Last year I titled my fall break blog “Reflections on To Autumn by John Keats”. Last year I spent fall break admiring the changing colors in around the tri-state area of Philadelphia.
This year the poem was intensified as we spent the last several days in upstate Wisconsin. On Wednesday, I spent the afternoon circling the trails around Lake Hildebrand and Rock Lake, trail systems several miles from campus, with Mark Jalovick and six of the WWC students. As we ran the trails, we couldn’t help but celebrate God’s creation and artistry. I am amazed by the multi-faceted explosion of the colors that seem to have peaked in just a few days. The sun, glistening off leaves, enhanced the experience. I was reminded of Keat’s poem and thought it needed an encore reference.

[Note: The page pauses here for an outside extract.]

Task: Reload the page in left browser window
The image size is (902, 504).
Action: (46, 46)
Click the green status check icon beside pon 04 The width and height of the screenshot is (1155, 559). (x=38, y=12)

SEASON of mists and mellow fruitfulness,
Close bosom-friend of the maturing sun;
Conspiring with him how to load and bless
With fruit the vines that round the thatch-eves run;
To bend with apples the moss’d cottage-trees,
And fill all fruit with ripeness to the core;
To swell the gourd, and plump the hazel shells
With a sweet kernel; to set budding more,
And still more, later flowers for the bees,
Until they think warm days will never cease,
For Summer has o’er-brimm’d their clammy cells.